[Opening EXERCISE MATERIALS section]

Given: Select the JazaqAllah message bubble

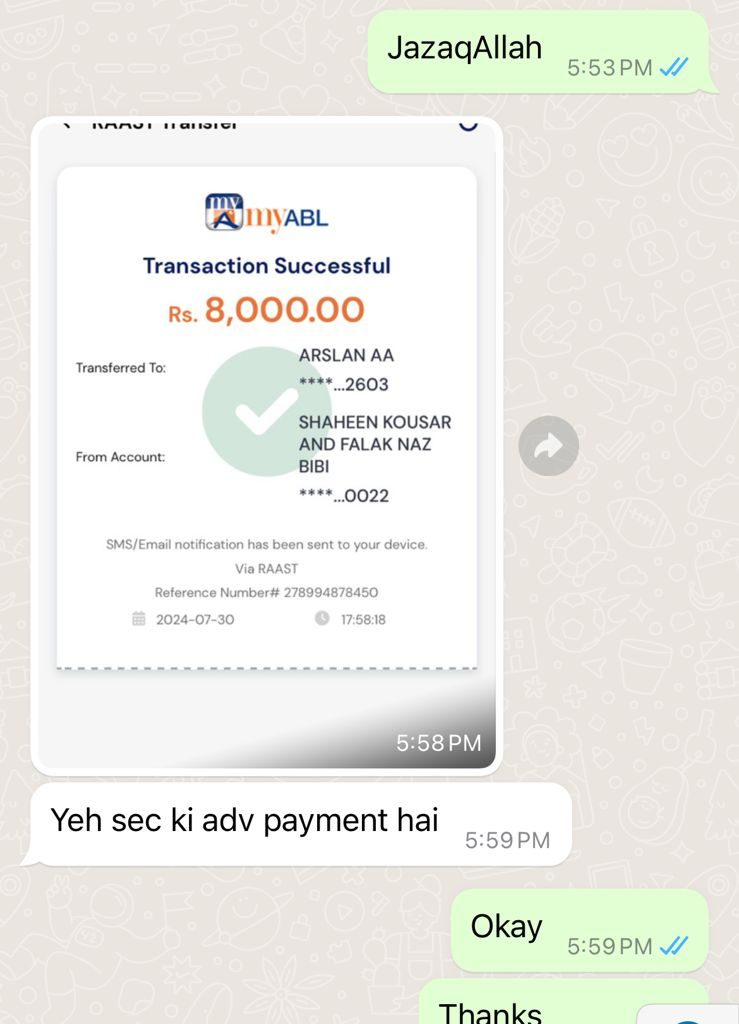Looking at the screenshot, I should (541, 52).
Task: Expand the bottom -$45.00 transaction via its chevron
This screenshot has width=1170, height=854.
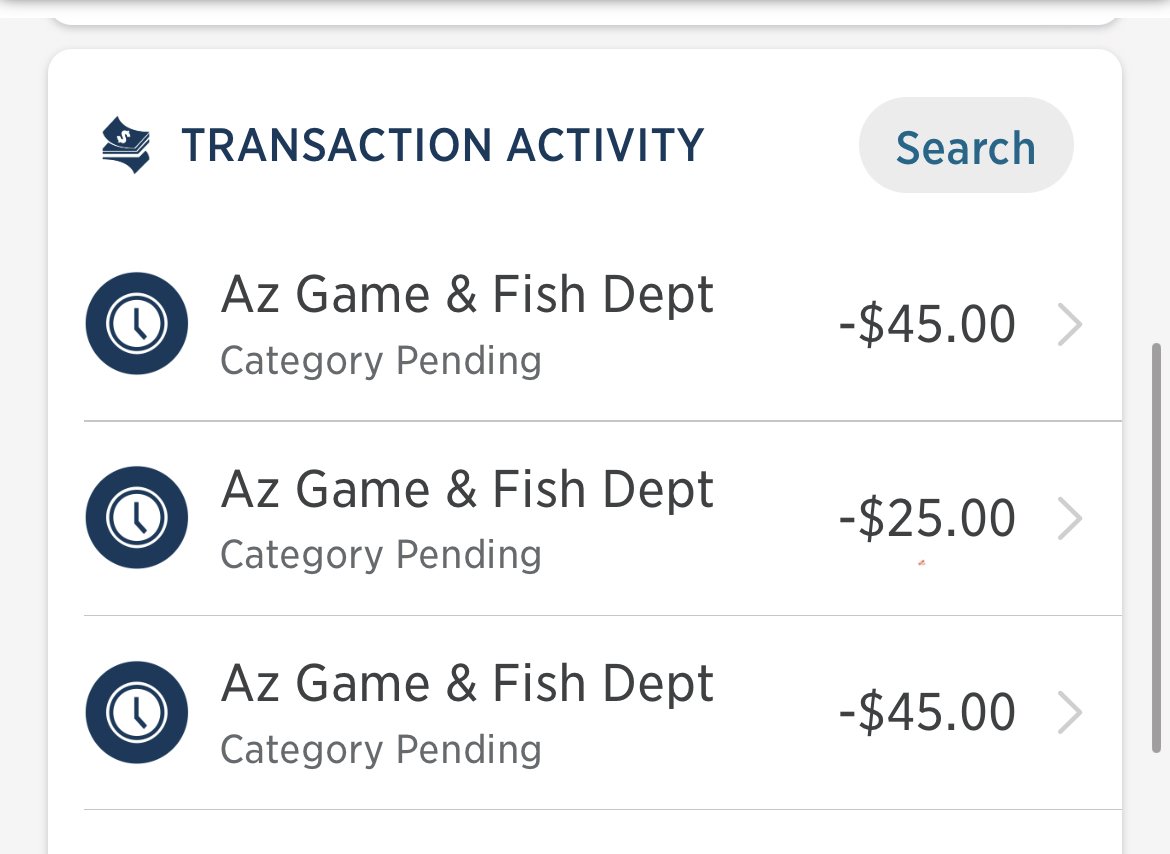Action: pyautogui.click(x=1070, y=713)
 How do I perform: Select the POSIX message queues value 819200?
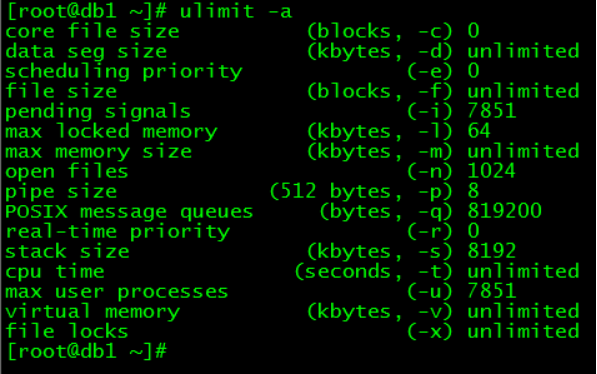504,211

[Closing EXERCISE MATERIALS section]

◆ TASK STATEMENT ◆
Print each entry shown above with exact wording and no pictures.

◆ EXPECTED ANSWER ◆
Given: Select the JazaqAllah message bubble

Looking at the screenshot, I should (541, 52).
Task: Expand the bottom -$45.00 transaction via its chevron
This screenshot has width=1170, height=854.
Action: pyautogui.click(x=1070, y=713)
 How do I perform: Select the POSIX message queues value 819200?
504,211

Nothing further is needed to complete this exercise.